Introducing Slant‘s Tribeca 2014 feature, Ed Gonzalez notes that “the festival launches with the world premiere of the Nas documentary Time Is Illmatic, directed by multimedia artist One9, and closes with writer-director John Carney’s Begin Again, a music industry-set dramedy starring Keira Knightley, Mark Ruffalo, and Hailee Steinfeld that’s ‘set to the soundtrack of a summer in New York City.'” The first review in the package comes from Gerard Raymond, who finds that Midi Z’s Ice Poison “is a stark view of Myanmar, so unrelenting that it could tax the patience of the most empathetic audience member.” Earlier: A few notes from the Berlinale.
Flavorwire‘s Jason Bailey previews ten films, among them Bright Days Ahead: “Fanny Ardant is a revelation in this very French comedy/drama, as a striking 60-year-old whose stint at retiree social club results in an affair with a much younger instructor. Writer/director Marion Vernoux’s style is tender, sexy, and sunnily evocative… Ardant creates an indelible portrait of an unapologetic lover, savvy and wise, and her closely observed work gives focus to this lovely, light, likable picture.”
Time Out also recommends ten films. For Keith Uhlich, Five Star is definitely one to catch: “Brooklyn filmmaker Keith Miller follows up 2012’s terrific Welcome to Pine Hill with a stellar doc-fiction hybrid, set in the projects of Kings County. Newcomers James ‘Primo’ Grant and John Diaz play variations on themselves, the former an alternately tough and tender gang leader, the latter a tenacious teen he mentors. The film adeptly avoids clichés at every turn.” Sarah Salovaara has five questions for Miller at Filmmaker. It’s a “a low-key but powerfully affecting urban drama,” finds Variety‘s Scott Foundas. 2.5 out of four stars from Jesse Cataldo at Slant: “Miller’s most interesting motif remains the revelation of cities within cities, discrete communities operating with their own distinct sets of rules, and how little overlap exists between these worlds. This gets lost in the focus on violent legacies, a topic that, while thematically related, ends up limiting the film’s scope, reducing public-housing dwellers to the same stock roles they occupy in less thoughtful films, limiting their stories rather than allowing them to develop.” But Indiewire‘s Eric Kohn gives the film an A-.
And Joshua Rothkopf recommends Regarding Susan Sontag: “Sharp as a scalpel in print and often as prickly in person, Sontag was the last of the dazzling New York intellectuals—to many, her name is still incendiary. (A courageous essay published only days after September 11, 2001, incited citywide fury.) Nancy D. Kates’s profile does well by the early years, critical texts and novels, but gets even further into the writer’s evolving private persona: unsatisfied, unbowed, unapologetic.”

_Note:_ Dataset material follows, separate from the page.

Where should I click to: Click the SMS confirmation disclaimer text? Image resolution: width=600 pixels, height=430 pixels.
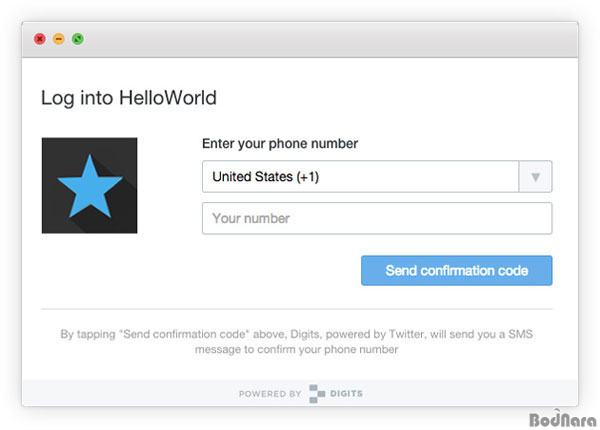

“A schlocky queer thriller or a German-language neo-giallo about desire, dreams and Doppelgangers, Till Kleinert’s small-scale but impressive debut feature The Samurai (Der Samurai) could be described in numerous ways,” writes Boyd van Hoeij in the Hollywood Reporter. “It’s no small feat that the novice feature director, who here combines elements from sources as varied as Heimat productions, werewolf movies, slasher films, Japanese revenge pictures and another small dozen genres besides, manages to quickly establish a tone that allows for all the influences to not only harmoniously co-exist but also feel like something quite unique and self-contained.” Slant‘s Ed Gonzalez: “Genre fiction can open up playgrounds of escape for the oppressed, though it isn’t clear if the gates of this metaphorically muddled fantasy have been thrust open by a victim of bullying or the bully himself. And it’s that lack of clarity that gives Der Samurai it’s only real sense of danger.” More from Drew Taylor (Playlist, B).
Variety‘s Jay Weissberg: “A slick, stylish drama, Human Capital starts as a class critique wrapped around a whodunit, and though the mystery elements have overtaken the social assessment by the final third, the pic remains an engrossing, stinging look at aspirational parvenus and the super-rich they emulate. Perfectly cast with actors who give life to very recognizable Italian types, Capital confirms Paolo Virzi as one of the more dynamic directors on the peninsula, blending biting commentary with expert narrational skills.” John Anderson gives it a B+ at Indiewire. Elise Nakhnikian at Slant: “Human Capital gives the tired trope of cutting between overlapping stories a welcome shot of adrenaline, using it not just to compare and contrast tangentially related stories, but to show how people caught up in their private dramas can overlook or misinterpret the people around them—especially those who have less power, whether because of their gender, their class, their age, or some combination of the three.”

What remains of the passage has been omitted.